2636人浏览 · 2017-01-30 22:26:59

zhangyingchengqi · 2017-01-30 22:26:59 发布

接上一篇，使用 oneR算法来实现iris分类.

# coding: utf-8  
#使用oneR算法来实现iris分类
#参考:   http://www.cnblogs.com/htynkn/archive/2012/04/14/2446905.html
#算法思路: 根据已有数据中，具有相同特征值的个体最可能属于哪个类别进行分类.
#oneR是one rule(一条规则)的简写, 表示只选取四个特征中分类效果最好的一个用作分类的依据. 
#步骤:
    #1. 离散化特征值: 因为oneR算法使用类别型特征值，而原数据集为连续值。因此需要把连续值转为类别型
        #简单的离散方法: 设定一个阈值，将低于该阈值的特征值置为0,高于阈值的置为1.  某特征的阈值设定为该特征所有特征值的均值.
    #2. 遍历每个特征的每一个取值，对于每一个特征值，统计它在各个类别中的出现次数。找到它出现次数最多的类别，并统计它在其它类别中的出现次数.
    #3. 统计完所有的特征值及其在每个类别的出现次数后，再计算每个特征的错误率。计算方法为把它的各个取值的错误率相加，选取错误率最低的特征作为唯一分类准则,用于接下来的分类
    

import numpy as np
from sklearn import datasets
iris=datasets.load_iris()
x=iris.data
y=iris.target
n_samples,n_features=x.shape    #  结果为: (150,4) 取出数据行数及列数

#计算每个特征列的均值
attribute_means=x.mean(axis=0)   #axis=0表示列    1表示行   
#以上结果为 ：  array([ 5.84333333,  3.054     ,  3.75866667,  1.19866667]) 
#将上面的结果转为一个数组，这个数组正好是四列，分别对应了四个特征值的均值，再用这个均值做阈值将数据集打散，将连续的特征值转为类别型，即完成步骤一
x_d=np.array( x>=attribute_means, dtype='int')
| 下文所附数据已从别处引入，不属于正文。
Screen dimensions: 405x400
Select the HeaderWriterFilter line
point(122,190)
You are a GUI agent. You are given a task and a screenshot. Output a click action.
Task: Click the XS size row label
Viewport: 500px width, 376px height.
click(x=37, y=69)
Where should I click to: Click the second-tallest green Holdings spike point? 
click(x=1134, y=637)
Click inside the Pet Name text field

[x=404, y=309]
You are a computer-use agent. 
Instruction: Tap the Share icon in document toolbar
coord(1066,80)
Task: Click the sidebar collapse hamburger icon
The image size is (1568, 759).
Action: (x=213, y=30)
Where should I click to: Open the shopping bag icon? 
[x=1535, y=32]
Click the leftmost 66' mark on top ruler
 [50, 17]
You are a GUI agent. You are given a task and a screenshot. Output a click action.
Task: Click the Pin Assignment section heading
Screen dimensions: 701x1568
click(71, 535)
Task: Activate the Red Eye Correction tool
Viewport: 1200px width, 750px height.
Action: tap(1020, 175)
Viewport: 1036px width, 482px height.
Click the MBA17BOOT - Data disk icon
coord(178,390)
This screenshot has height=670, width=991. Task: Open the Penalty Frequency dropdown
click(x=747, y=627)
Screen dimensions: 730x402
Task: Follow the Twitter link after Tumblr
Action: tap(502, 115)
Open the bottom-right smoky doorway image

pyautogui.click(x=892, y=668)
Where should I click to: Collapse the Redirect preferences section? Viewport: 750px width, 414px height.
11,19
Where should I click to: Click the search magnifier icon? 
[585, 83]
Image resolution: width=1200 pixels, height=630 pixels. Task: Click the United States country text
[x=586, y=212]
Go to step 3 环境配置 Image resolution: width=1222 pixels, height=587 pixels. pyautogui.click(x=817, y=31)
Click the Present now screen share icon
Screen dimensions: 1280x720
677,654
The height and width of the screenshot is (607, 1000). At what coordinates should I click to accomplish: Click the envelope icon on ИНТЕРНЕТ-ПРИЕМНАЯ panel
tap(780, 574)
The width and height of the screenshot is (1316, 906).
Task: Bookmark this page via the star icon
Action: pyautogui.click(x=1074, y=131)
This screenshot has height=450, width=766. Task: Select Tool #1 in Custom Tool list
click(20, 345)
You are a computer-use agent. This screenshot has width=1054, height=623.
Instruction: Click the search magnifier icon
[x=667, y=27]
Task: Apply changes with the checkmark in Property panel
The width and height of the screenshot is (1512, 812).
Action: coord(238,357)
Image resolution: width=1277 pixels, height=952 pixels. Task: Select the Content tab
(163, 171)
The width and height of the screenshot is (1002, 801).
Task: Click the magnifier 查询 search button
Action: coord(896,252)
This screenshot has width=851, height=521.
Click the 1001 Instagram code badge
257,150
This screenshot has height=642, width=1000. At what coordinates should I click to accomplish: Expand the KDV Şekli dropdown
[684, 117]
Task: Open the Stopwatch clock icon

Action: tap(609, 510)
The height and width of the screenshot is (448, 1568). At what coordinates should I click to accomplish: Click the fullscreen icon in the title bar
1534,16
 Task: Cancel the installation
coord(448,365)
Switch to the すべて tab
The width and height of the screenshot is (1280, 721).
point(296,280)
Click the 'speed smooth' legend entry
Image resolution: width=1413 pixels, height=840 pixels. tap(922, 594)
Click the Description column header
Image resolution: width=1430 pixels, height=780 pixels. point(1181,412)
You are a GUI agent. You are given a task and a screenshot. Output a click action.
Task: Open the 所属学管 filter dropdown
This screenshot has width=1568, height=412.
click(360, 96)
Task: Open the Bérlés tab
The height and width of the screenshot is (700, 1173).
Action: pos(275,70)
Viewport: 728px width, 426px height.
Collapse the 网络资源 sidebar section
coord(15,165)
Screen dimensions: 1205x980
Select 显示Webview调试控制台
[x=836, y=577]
#接下来切分训练集和测试集， 切分数据集为训练集和测试集
#方案一: 像上一个案例一样，切成140:10的比例
#np.random.seed(0)
# permutation函数: 随机排列   https://docs.scipy.org/doc/numpy/reference/generated/numpy.random.permutation.html
#i=np.random.permutation(len(x_d))
#训练集： 取出打乱后的前140条数据
#x_train=x_d[i[:-10]]   #前140条数据
#y_train=y[i[:-10]]   #前140条数据对应的花的类型
#输出x_train, y_train
#x_train
#y_train
#测试集
#x_test=x_d[i[-10:]]   #最后10条数据
#y_test=y[i[-10:]]   #最后10条数据对应的花的类型
#方案2: 利用 scikit-learn库提供的切分函数
from sklearn.cross_validation import train_test_split
#train_test_split知识 :  http://scikit-learn.org/stable/modules/generated/sklearn.cross_validation.train_test_split.html
x_train,x_test,y_train,y_test=train_test_split( x_d,y,random_state=14)
print("{} training samples".format(x_train.shape))
print("{} testing samples".format(y_test.shape))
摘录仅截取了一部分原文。